BoKKeR / RSS-to-Telegram-Bot

RSS to Telegram python script
http://t.me/rss_t_bot
GNU General Public License v3.0
247 stars 105 forks source link

Messages duplicates with redis queue #45

Closed OleksanderSalamatov closed 11 months ago

OleksanderSalamatov commented 1 year ago

I am running develop branch in unraid container Sometimes messages from sources gets duplicated Looking at logs, i think that message is sent, even if it is error in logs like this

[Nest] 194  - 03/28/2023, 5:18:54 PM   DEBUG [RssService] last: https://3dnews.ru/1084145
[Nest] 194  - 03/28/2023, 5:18:54 PM   DEBUG [RssService] -------------done------------------
Error: Unable to parse XML.
    at /app/node_modules/rss-parser/lib/parser.js:36:25
    at Parser.<anonymous> (/app/node_modules/xml2js/lib/parser.js:304:18)
    at Parser.emit (node:events:394:28)
    at Parser.exports.Parser.Parser.parseString (/app/node_modules/xml2js/lib/parser.js:314:16)
    at Parser.parseString (/app/node_modules/xml2js/lib/parser.js:5:59)
    at /app/node_modules/rss-parser/lib/parser.js:33:22
    at new Promise (<anonymous>)
    at Parser.parseString (/app/node_modules/rss-parser/lib/parser.js:32:16)
    at RssService.handleInterval (/app/dist/src/rss/rss.service.js:115:41)
    at runMicrotasks (<anonymous>)
.....
-------checking feed: 3dnews----------
[Nest] 194  - 03/28/2023, 5:19:04 PM   DEBUG [RssService] last: https://3dnews.ru/1084145
[Nest] 194  - 03/28/2023, 5:19:04 PM   DEBUG [RssService] new items: 1
[Nest] 194  - 03/28/2023, 5:19:04 PM   DEBUG [RssService] Adding job: https://3dnews.ru/1084145 chat: -1001883154959
[Nest] 194  - 03/28/2023, 5:19:04 PM   DEBUG [RssService] saving: https://3dnews.ru/1084145
[Nest] 194  - 03/28/2023, 5:19:04 PM   DEBUG @Process id:10 attempts:0 message:https://3dnews.ru/1084145
[Nest] 194  - 03/28/2023, 5:19:04 PM   DEBUG [RssService] Done! saving checkpoint: https://3dnews.ru/1084145
[Nest] 194  - 03/28/2023, 5:19:04 PM   DEBUG [RssService] -------------done------------------
[Nest] 194  - 03/28/2023, 5:19:11 PM   DEBUG [RssService] 

Screenshots: image image

BoKKeR commented 1 year ago

I will try to look at this when I find time.

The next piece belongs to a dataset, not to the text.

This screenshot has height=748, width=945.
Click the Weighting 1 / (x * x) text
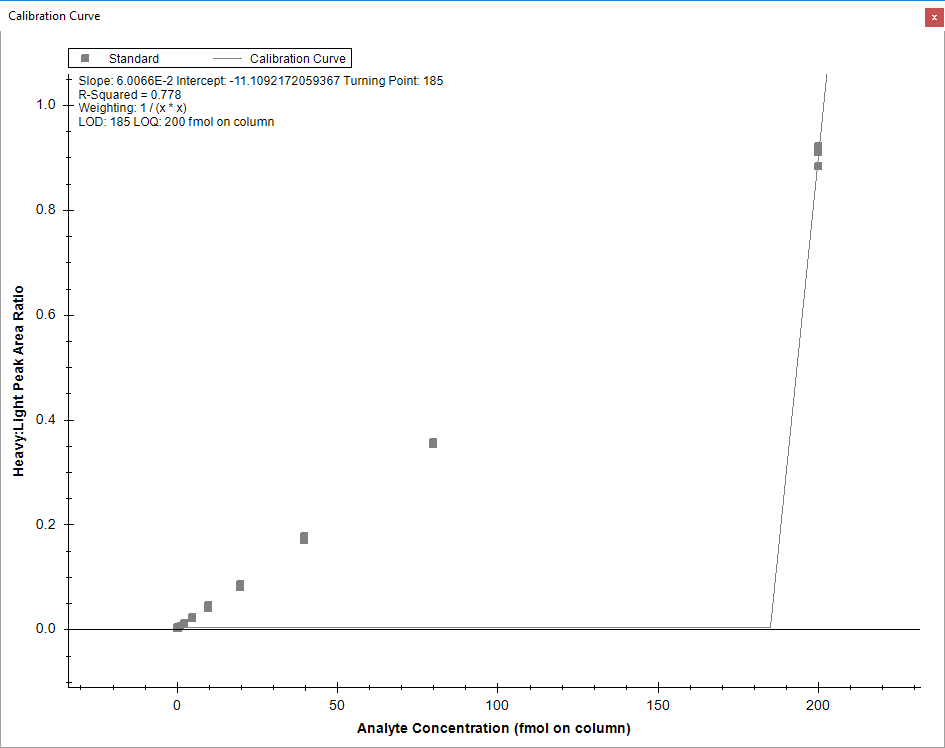[133, 108]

Do you have any idea why it would fail to parse ? Can you share the link

OleksanderSalamatov commented 1 year ago

For now i don't find any consistent pattern of errors, it just happens occasionally with any of the rss sources. Here is sources list that i use:

Title: videocardz
RSS URL: https://feeds.feedburner.com/VideoCardzcom
Last checked entry: https://videocardz.com/newz/intel-releases-first-arc-pro-gpu-driver-in-4-months
Disabled: false

Title: 3dnews
RSS URL: https://3dnews.ru/news/rss
Last checked entry: https://3dnews.ru/1084142
Disabled: false

Title: macrumors
RSS URL: https://feeds.macrumors.com/MacRumors-All
Last checked entry: https://www.macrumors.com/2023/03/28/deals-get-25-off-magsafe/
Disabled: false

Title: overclockers.ua
RSS URL: https://www.overclockers.ua/rss.xml
Last checked entry: https://www.overclockers.ua/news/hardware/2023-03-28/132414/
Disabled: false

Title: ixbt_articles
RSS URL: http://www.ixbt.com/export/articles.rss
Last checked entry: https://www.ixbt.com/mobile/umidigi-g1-max-review.html
Disabled: false

Title: ixbt_news
RSS URL: http://www.ixbt.com/export/news.rss
Last checked entry: https://www.ixbt.com/news/2023/03/28/volkswagen-tiguan-2023.html
Disabled: false
BoKKeR commented 11 months ago

Thanks for the report, I finally found some time to look into it. Its fixed in develop branch, will try to push it to master. Its caused because of the following pattern:

  1. There is a scan of all feeds happening at given delay, lets say its 60 seconds. Lets call it SCAN A
  2. During SCAN A the last item of each feed is loaded into the memory.
  3. Sometimes SCAN A takes longer than the interval (60 seconds) the system kicks off another check automatically (they are not aware of each other)
  4. SCAN B starts, loads the same last feed items that SCAN A had into the memory.
  5. SCAN A finishes scanning, saves the last item of the feed to the database.
  6. SCAN B finishes scanning, but since it holds the old last item from memory. It thinks thinks that the feed has new items.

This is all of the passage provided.